BEGIN

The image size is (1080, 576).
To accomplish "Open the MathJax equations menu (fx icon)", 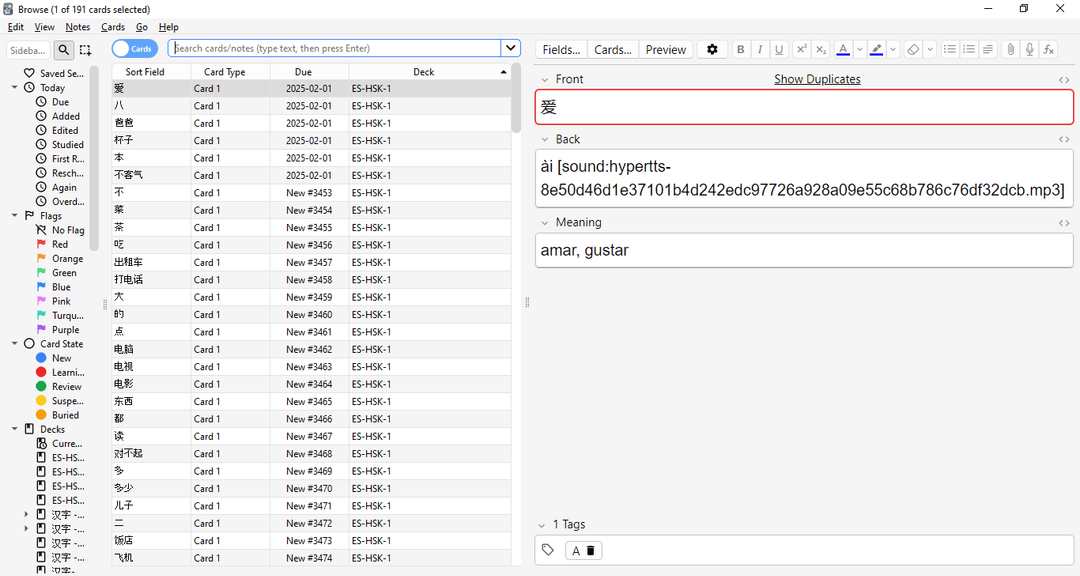I will point(1048,49).
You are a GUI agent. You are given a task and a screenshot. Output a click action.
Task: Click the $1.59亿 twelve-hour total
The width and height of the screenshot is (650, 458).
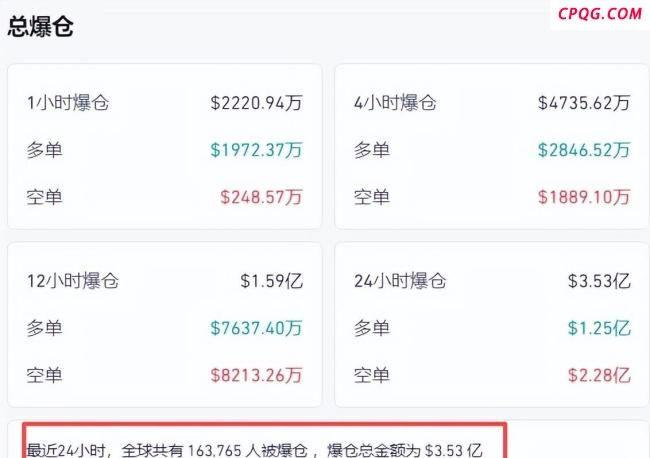[271, 281]
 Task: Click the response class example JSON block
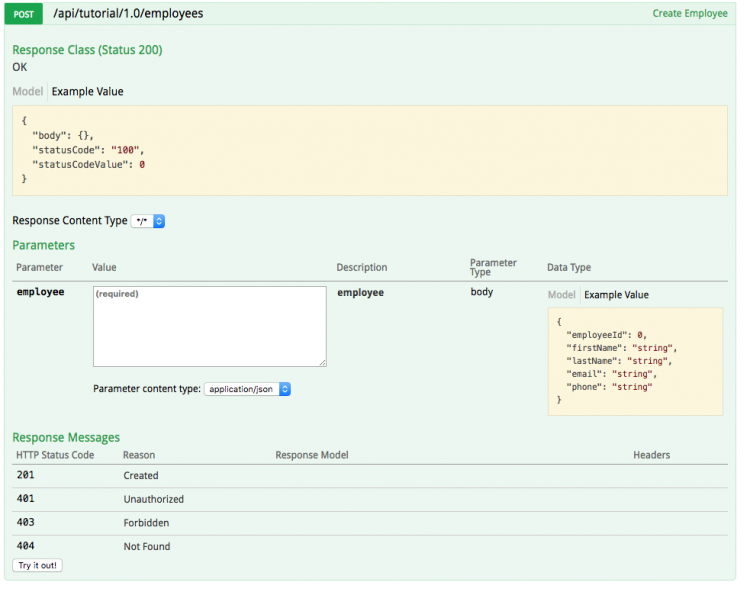tap(370, 151)
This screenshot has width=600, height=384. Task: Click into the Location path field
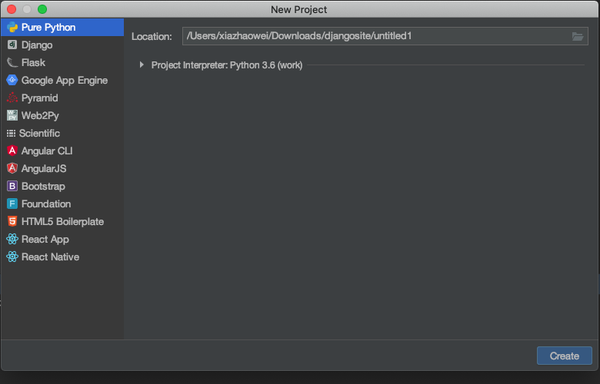pyautogui.click(x=385, y=36)
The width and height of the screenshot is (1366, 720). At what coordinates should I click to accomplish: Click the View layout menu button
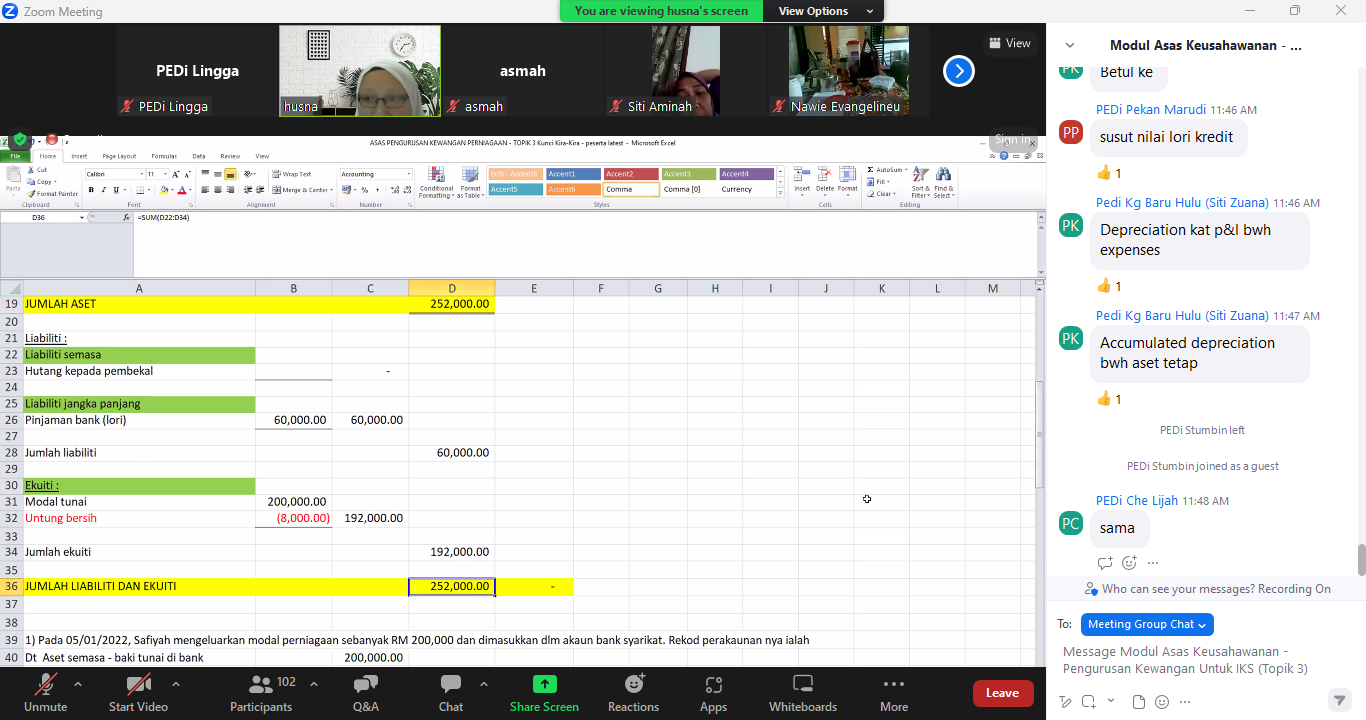(x=1009, y=43)
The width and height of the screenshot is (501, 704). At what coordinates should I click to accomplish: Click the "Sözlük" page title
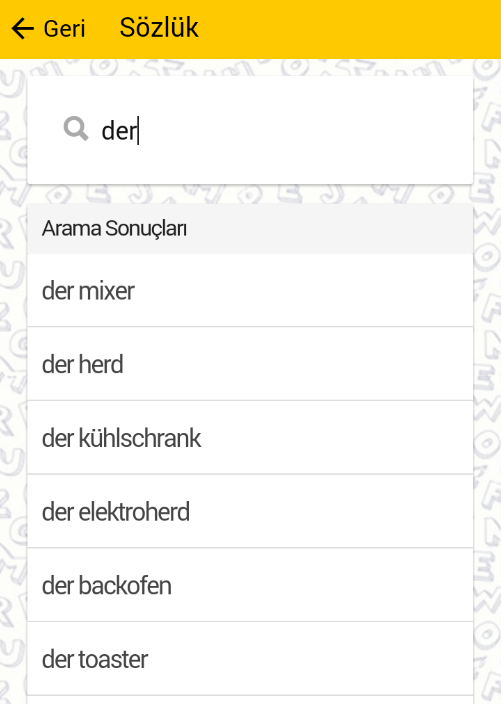point(159,28)
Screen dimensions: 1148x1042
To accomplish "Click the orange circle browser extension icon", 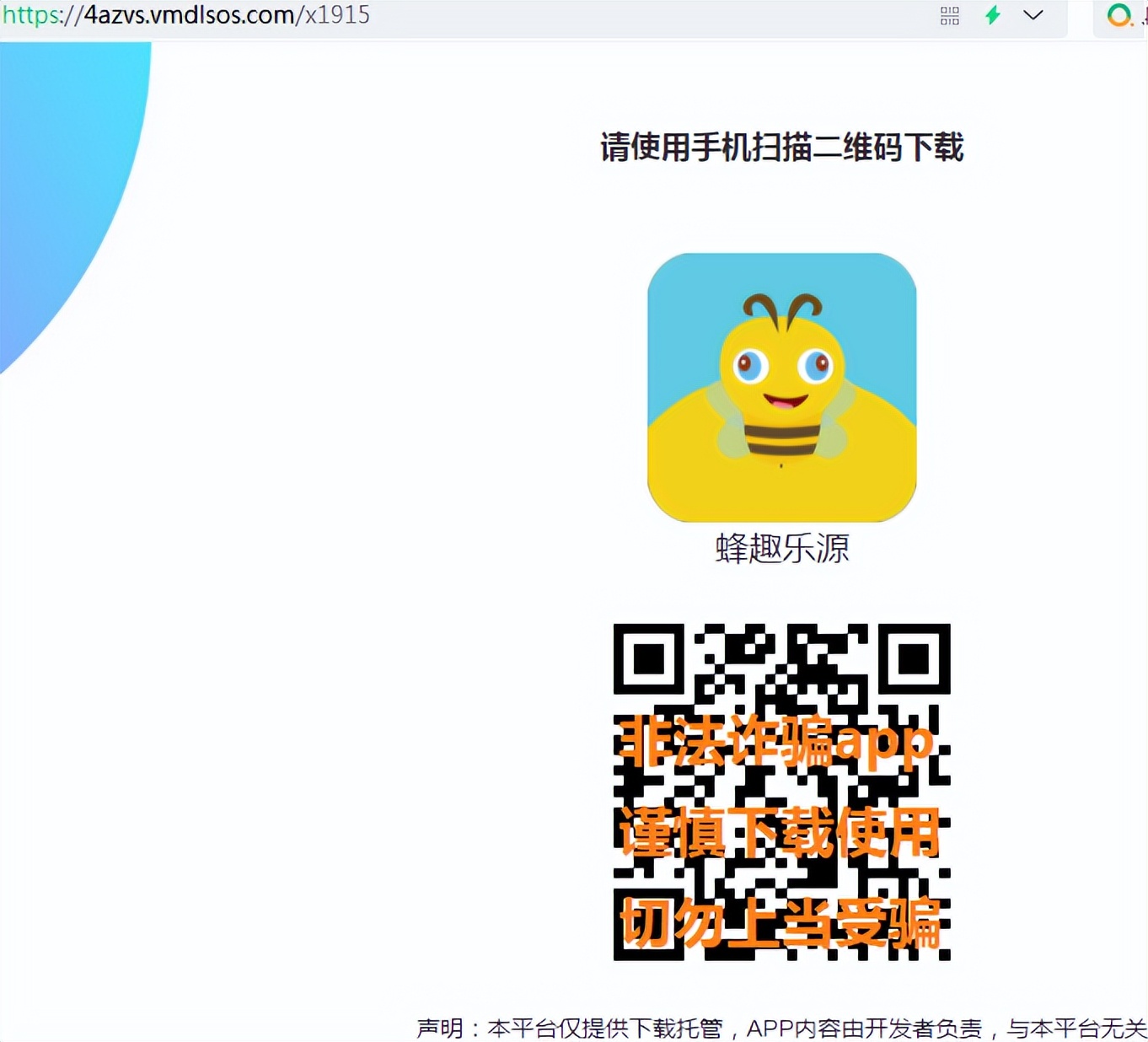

END

WHAT THIS TASK INVOLVES ▸ No pictures belong in the output. Restate word for word only the lines from the one containing "The width and height of the screenshot is (1366, 720)." to the end of the entries above.

ANSWER AREA ▸
The width and height of the screenshot is (1366, 720). At what coordinates should I click to accomplish: Click the View layout menu button
(x=1009, y=43)
The width and height of the screenshot is (501, 704). At what coordinates should I click to accomplish: Click the "Sözlük" page title
point(159,28)
Screen dimensions: 1148x1042
To accomplish "Click the orange circle browser extension icon", 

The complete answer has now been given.